RED Hearts: Entertainment: Arrested Development

By Maya-Catherine Popa, 20, reporting from NYC, on must-see (vampire-free!) TV
Arrested

Tired of romances between the undead? Bored of America's Next Top blonde, sandwich, or kite flyer? Then maybe it's time to watch a TV show that's funny—actually funny, not "Isn't it funny how that model suspended in the air is crying upside down?"

Arrested Development tells the story of a dysfunctional family, the Bluths, led by a dodgy dad who loses all of their money in a financial scandal (one that will be all too familiar in this post-Madoff era). The father is wholly guilty as charged, and son Michael, the family's one conscientious member, is forced to manage his inept siblings and manipulative mother, while trying to raise a diligent son of his own. Of course, this proves to be the challenge one would expect from a group of people who are deeply perplexed by the idea of work and find it difficult to adjust to not charging everything from $18,000 magic tricks to large donations for their own invented, ludicrous charities to the company card.
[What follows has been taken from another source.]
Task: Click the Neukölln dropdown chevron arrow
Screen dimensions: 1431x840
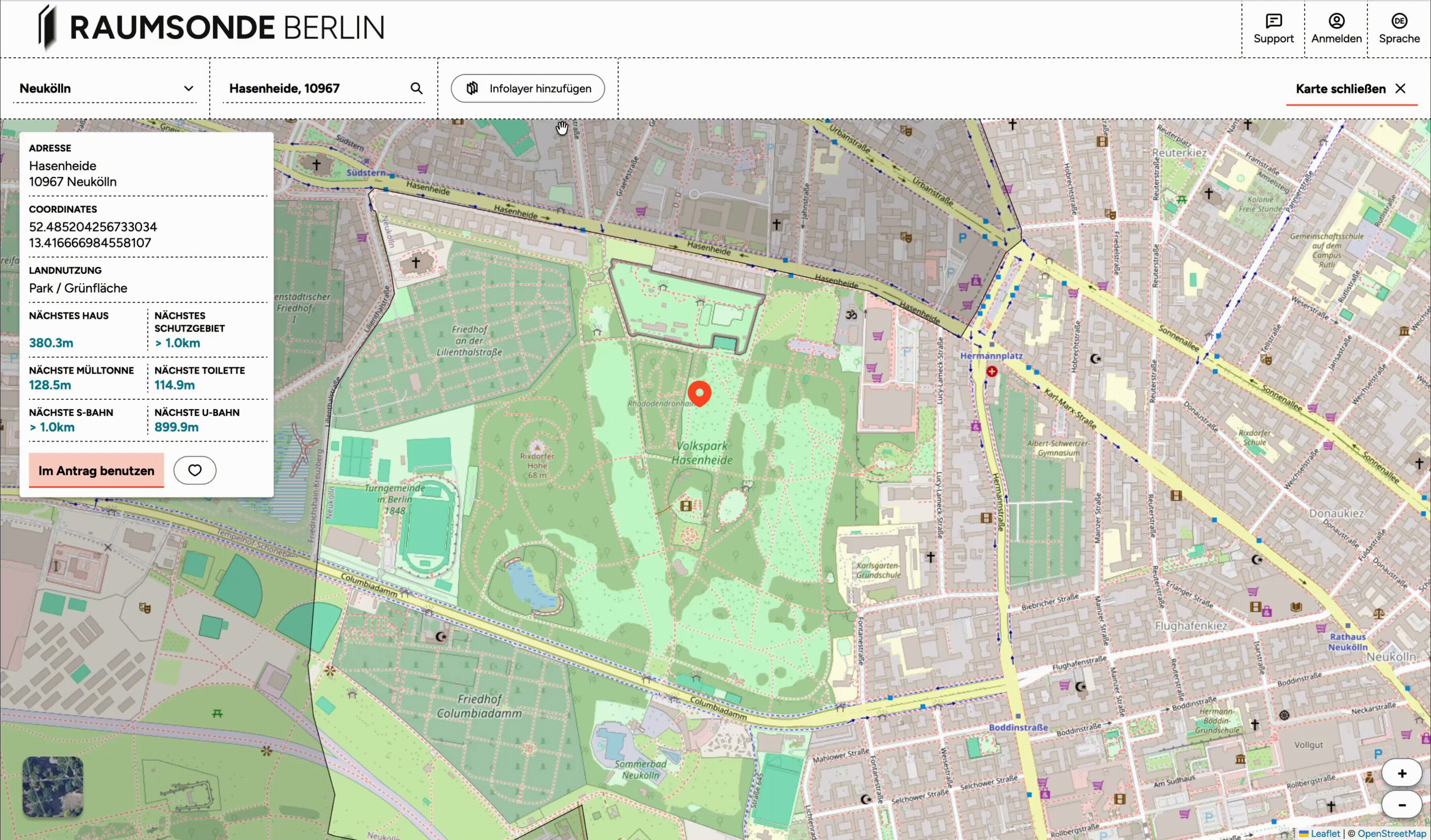Action: 188,89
But unlike watching an MTV reality sitcom on the lives of adolescent millionaires, Arrested Development features a script that is brilliant, and, best of all, grammatically correct. The show's comedic timing is perfect, and you may actually walk away a smarter, sassier individual.

So why was Arrested Development kicked off the air after three seasons? Maybe it just couldn't keep up with the times. The Bluths were, after all, human—painfully, hilariously human. A dysfunctional vampire or zombie family was the sure way to go.